Extracted data:
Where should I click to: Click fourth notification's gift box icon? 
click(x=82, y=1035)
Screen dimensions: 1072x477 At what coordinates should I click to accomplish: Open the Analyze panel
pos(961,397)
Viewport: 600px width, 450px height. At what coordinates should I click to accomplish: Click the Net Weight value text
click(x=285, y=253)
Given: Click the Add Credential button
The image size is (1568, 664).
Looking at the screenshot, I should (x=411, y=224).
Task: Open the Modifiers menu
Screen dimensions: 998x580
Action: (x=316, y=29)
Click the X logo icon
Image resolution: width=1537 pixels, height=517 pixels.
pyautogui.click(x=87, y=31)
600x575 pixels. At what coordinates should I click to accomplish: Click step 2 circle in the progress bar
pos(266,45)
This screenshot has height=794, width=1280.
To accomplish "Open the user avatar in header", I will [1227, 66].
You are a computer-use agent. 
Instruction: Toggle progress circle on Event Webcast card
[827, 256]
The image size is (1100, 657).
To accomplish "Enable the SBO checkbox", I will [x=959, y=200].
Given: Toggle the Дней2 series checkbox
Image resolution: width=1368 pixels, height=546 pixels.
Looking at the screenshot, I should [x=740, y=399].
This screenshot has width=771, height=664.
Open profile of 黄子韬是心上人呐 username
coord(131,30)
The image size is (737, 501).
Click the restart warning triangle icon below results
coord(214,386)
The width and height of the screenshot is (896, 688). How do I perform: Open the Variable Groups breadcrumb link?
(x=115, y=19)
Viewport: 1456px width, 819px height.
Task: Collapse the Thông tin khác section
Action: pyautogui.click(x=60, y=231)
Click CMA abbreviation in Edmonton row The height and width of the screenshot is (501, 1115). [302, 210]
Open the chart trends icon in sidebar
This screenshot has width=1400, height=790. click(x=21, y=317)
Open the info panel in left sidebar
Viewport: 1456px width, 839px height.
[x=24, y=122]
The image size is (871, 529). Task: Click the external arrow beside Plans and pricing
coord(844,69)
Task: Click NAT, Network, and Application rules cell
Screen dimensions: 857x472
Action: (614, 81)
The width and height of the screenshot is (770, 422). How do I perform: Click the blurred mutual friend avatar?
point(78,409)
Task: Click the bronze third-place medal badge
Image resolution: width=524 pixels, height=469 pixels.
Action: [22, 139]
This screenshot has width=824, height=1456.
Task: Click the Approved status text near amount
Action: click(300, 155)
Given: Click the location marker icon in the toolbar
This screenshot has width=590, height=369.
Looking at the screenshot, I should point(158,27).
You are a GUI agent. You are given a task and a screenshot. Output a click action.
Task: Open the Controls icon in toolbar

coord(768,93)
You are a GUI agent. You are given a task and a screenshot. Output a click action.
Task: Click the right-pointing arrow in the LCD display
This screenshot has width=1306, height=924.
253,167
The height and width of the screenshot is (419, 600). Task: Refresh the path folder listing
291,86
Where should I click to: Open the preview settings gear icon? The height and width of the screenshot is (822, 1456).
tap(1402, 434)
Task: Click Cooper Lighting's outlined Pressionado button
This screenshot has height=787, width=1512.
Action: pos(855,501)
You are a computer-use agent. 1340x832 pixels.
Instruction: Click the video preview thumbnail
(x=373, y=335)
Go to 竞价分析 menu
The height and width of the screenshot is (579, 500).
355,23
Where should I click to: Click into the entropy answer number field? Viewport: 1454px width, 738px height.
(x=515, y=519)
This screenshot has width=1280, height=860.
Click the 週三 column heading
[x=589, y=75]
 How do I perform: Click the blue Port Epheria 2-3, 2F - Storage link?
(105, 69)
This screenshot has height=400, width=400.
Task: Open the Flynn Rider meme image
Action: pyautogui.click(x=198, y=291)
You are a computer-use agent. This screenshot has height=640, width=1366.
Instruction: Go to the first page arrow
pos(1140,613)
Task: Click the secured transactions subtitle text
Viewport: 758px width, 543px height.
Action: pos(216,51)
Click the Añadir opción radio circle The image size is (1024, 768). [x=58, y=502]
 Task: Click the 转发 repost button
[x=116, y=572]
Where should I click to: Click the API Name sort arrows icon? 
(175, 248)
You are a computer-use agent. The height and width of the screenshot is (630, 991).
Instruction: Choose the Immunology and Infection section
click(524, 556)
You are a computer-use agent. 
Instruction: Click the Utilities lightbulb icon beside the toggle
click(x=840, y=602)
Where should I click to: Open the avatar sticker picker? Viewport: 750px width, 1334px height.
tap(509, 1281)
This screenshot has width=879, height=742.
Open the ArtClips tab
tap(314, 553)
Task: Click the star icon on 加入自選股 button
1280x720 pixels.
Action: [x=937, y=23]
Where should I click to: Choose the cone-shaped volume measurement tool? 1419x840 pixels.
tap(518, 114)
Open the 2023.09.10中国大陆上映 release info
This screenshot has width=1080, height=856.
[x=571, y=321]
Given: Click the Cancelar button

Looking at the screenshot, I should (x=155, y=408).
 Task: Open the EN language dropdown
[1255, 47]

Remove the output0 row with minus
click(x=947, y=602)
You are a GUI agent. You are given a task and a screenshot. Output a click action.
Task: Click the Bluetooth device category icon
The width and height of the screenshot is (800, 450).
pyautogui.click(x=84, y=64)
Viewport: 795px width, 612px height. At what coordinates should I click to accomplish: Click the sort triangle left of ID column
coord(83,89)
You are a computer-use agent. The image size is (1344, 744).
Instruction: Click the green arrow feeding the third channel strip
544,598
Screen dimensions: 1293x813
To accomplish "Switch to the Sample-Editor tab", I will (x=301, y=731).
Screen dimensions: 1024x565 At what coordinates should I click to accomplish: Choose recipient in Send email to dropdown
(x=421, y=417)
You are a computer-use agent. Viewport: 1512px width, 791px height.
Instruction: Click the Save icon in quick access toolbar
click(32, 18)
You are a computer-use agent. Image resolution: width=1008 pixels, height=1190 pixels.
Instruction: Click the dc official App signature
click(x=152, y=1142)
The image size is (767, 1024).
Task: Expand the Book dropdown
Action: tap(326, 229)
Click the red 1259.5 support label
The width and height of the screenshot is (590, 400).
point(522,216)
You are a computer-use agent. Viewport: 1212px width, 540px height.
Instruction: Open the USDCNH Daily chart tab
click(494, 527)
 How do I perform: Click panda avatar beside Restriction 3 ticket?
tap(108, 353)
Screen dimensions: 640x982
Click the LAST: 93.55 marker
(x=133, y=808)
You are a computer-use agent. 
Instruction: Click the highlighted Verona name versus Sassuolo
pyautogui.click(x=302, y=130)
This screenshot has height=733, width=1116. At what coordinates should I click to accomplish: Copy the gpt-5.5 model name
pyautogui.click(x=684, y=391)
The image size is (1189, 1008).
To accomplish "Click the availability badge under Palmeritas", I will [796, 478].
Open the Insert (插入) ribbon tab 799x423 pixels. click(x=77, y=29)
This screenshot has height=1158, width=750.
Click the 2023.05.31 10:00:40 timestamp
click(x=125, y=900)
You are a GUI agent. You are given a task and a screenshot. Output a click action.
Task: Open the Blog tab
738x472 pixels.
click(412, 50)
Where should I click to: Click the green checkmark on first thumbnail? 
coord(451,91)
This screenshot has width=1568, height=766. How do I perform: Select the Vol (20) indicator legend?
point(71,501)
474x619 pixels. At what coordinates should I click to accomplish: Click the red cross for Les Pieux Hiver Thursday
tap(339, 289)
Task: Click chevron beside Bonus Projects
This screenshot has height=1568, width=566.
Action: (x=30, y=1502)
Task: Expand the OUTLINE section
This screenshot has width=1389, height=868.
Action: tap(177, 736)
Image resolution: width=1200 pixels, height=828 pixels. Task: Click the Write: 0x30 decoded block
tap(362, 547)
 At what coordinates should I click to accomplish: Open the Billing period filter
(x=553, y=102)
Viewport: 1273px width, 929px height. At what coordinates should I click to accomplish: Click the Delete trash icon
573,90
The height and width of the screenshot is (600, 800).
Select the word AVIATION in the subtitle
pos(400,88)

Goal of the exercise: Give the data again, exactly as it stands.

Output of the task:
Where should I click to: Click fourth notification's gift box icon? 
click(x=82, y=1035)
Screen dimensions: 1072x477 At what coordinates should I click to accomplish: Open the Analyze panel
pos(961,397)
Viewport: 600px width, 450px height. At what coordinates should I click to accomplish: Click the Net Weight value text
click(x=285, y=253)
Given: Click the Add Credential button
The image size is (1568, 664).
Looking at the screenshot, I should (x=411, y=224).
Task: Open the Modifiers menu
Screen dimensions: 998x580
Action: (x=316, y=29)
Click the X logo icon
Image resolution: width=1537 pixels, height=517 pixels.
pyautogui.click(x=87, y=31)
600x575 pixels. At what coordinates should I click to accomplish: Click step 2 circle in the progress bar
pos(266,45)
This screenshot has height=794, width=1280.
To accomplish "Open the user avatar in header", I will [1227, 66].
You are a computer-use agent. 
Instruction: Toggle progress circle on Event Webcast card
[827, 256]
The image size is (1100, 657).
To accomplish "Enable the SBO checkbox", I will [x=959, y=200].
Given: Toggle the Дней2 series checkbox
Image resolution: width=1368 pixels, height=546 pixels.
Looking at the screenshot, I should [x=740, y=399].
This screenshot has width=771, height=664.
Open profile of 黄子韬是心上人呐 username
coord(131,30)
The image size is (737, 501).
Click the restart warning triangle icon below results
coord(214,386)
The width and height of the screenshot is (896, 688). How do I perform: Open the Variable Groups breadcrumb link?
(x=115, y=19)
Viewport: 1456px width, 819px height.
Task: Collapse the Thông tin khác section
Action: pyautogui.click(x=60, y=231)
Click CMA abbreviation in Edmonton row The height and width of the screenshot is (501, 1115). [302, 210]
Open the chart trends icon in sidebar
This screenshot has width=1400, height=790. click(x=21, y=317)
Open the info panel in left sidebar
Viewport: 1456px width, 839px height.
[x=24, y=122]
The image size is (871, 529). Task: Click the external arrow beside Plans and pricing
coord(844,69)
Task: Click NAT, Network, and Application rules cell
Screen dimensions: 857x472
Action: (614, 81)
The width and height of the screenshot is (770, 422). How do I perform: Click the blurred mutual friend avatar?
point(78,409)
Task: Click the bronze third-place medal badge
Image resolution: width=524 pixels, height=469 pixels.
Action: [22, 139]
This screenshot has width=824, height=1456.
Task: Click the Approved status text near amount
Action: click(300, 155)
Given: Click the location marker icon in the toolbar
This screenshot has width=590, height=369.
Looking at the screenshot, I should point(158,27).
You are a GUI agent. You are given a task and a screenshot. Output a click action.
Task: Open the Controls icon in toolbar

coord(768,93)
You are a GUI agent. You are given a task and a screenshot. Output a click action.
Task: Click the right-pointing arrow in the LCD display
This screenshot has width=1306, height=924.
253,167
The height and width of the screenshot is (419, 600). Task: Refresh the path folder listing
291,86
Where should I click to: Open the preview settings gear icon? The height and width of the screenshot is (822, 1456).
tap(1402, 434)
Task: Click Cooper Lighting's outlined Pressionado button
This screenshot has height=787, width=1512.
Action: pos(855,501)
You are a computer-use agent. 1340x832 pixels.
Instruction: Click the video preview thumbnail
(x=373, y=335)
Go to 竞价分析 menu
The height and width of the screenshot is (579, 500).
355,23
Where should I click to: Click into the entropy answer number field? Viewport: 1454px width, 738px height.
(x=515, y=519)
This screenshot has width=1280, height=860.
Click the 週三 column heading
[x=589, y=75]
 How do I perform: Click the blue Port Epheria 2-3, 2F - Storage link?
(105, 69)
This screenshot has height=400, width=400.
Task: Open the Flynn Rider meme image
Action: pyautogui.click(x=198, y=291)
You are a computer-use agent. This screenshot has height=640, width=1366.
Instruction: Go to the first page arrow
pos(1140,613)
Task: Click the secured transactions subtitle text
Viewport: 758px width, 543px height.
Action: pos(216,51)
Click the Añadir opción radio circle The image size is (1024, 768). [x=58, y=502]
 Task: Click the 转发 repost button
[x=116, y=572]
Where should I click to: Click the API Name sort arrows icon? 
(175, 248)
You are a computer-use agent. The height and width of the screenshot is (630, 991).
Instruction: Choose the Immunology and Infection section
click(524, 556)
You are a computer-use agent. 
Instruction: Click the Utilities lightbulb icon beside the toggle
click(x=840, y=602)
Where should I click to: Open the avatar sticker picker? Viewport: 750px width, 1334px height.
tap(509, 1281)
This screenshot has width=879, height=742.
Open the ArtClips tab
tap(314, 553)
Task: Click the star icon on 加入自選股 button
1280x720 pixels.
Action: [x=937, y=23]
Where should I click to: Choose the cone-shaped volume measurement tool? 1419x840 pixels.
tap(518, 114)
Open the 2023.09.10中国大陆上映 release info
This screenshot has width=1080, height=856.
[x=571, y=321]
Given: Click the Cancelar button

Looking at the screenshot, I should (x=155, y=408).
 Task: Open the EN language dropdown
[1255, 47]

Remove the output0 row with minus
click(x=947, y=602)
You are a GUI agent. You are given a task and a screenshot. Output a click action.
Task: Click the Bluetooth device category icon
The width and height of the screenshot is (800, 450).
pyautogui.click(x=84, y=64)
Viewport: 795px width, 612px height. At what coordinates should I click to accomplish: Click the sort triangle left of ID column
coord(83,89)
You are a computer-use agent. The image size is (1344, 744).
Instruction: Click the green arrow feeding the third channel strip
544,598
Screen dimensions: 1293x813
To accomplish "Switch to the Sample-Editor tab", I will (x=301, y=731).
Screen dimensions: 1024x565 At what coordinates should I click to accomplish: Choose recipient in Send email to dropdown
(x=421, y=417)
You are a computer-use agent. Viewport: 1512px width, 791px height.
Instruction: Click the Save icon in quick access toolbar
click(32, 18)
You are a computer-use agent. Image resolution: width=1008 pixels, height=1190 pixels.
Instruction: Click the dc official App signature
click(x=152, y=1142)
The image size is (767, 1024).
Task: Expand the Book dropdown
Action: tap(326, 229)
Click the red 1259.5 support label
The width and height of the screenshot is (590, 400).
point(522,216)
You are a computer-use agent. Viewport: 1212px width, 540px height.
Instruction: Open the USDCNH Daily chart tab
click(494, 527)
 How do I perform: Click panda avatar beside Restriction 3 ticket?
tap(108, 353)
Screen dimensions: 640x982
Click the LAST: 93.55 marker
(x=133, y=808)
You are a computer-use agent. 
Instruction: Click the highlighted Verona name versus Sassuolo
pyautogui.click(x=302, y=130)
This screenshot has height=733, width=1116. At what coordinates should I click to accomplish: Copy the gpt-5.5 model name
pyautogui.click(x=684, y=391)
The image size is (1189, 1008).
To accomplish "Click the availability badge under Palmeritas", I will [796, 478].
Open the Insert (插入) ribbon tab 799x423 pixels. click(x=77, y=29)
This screenshot has height=1158, width=750.
Click the 2023.05.31 10:00:40 timestamp
click(x=125, y=900)
You are a GUI agent. You are given a task and a screenshot. Output a click action.
Task: Open the Blog tab
738x472 pixels.
click(412, 50)
Where should I click to: Click the green checkmark on first thumbnail? 
coord(451,91)
This screenshot has width=1568, height=766. How do I perform: Select the Vol (20) indicator legend?
point(71,501)
474x619 pixels. At what coordinates should I click to accomplish: Click the red cross for Les Pieux Hiver Thursday
tap(339, 289)
Task: Click chevron beside Bonus Projects
This screenshot has height=1568, width=566.
Action: (x=30, y=1502)
Task: Expand the OUTLINE section
This screenshot has width=1389, height=868.
Action: tap(177, 736)
Image resolution: width=1200 pixels, height=828 pixels. Task: Click the Write: 0x30 decoded block
tap(362, 547)
 At what coordinates should I click to accomplish: Open the Billing period filter
(x=553, y=102)
Viewport: 1273px width, 929px height. At what coordinates should I click to accomplish: Click the Delete trash icon
573,90
The height and width of the screenshot is (600, 800).
Select the word AVIATION in the subtitle
pos(400,88)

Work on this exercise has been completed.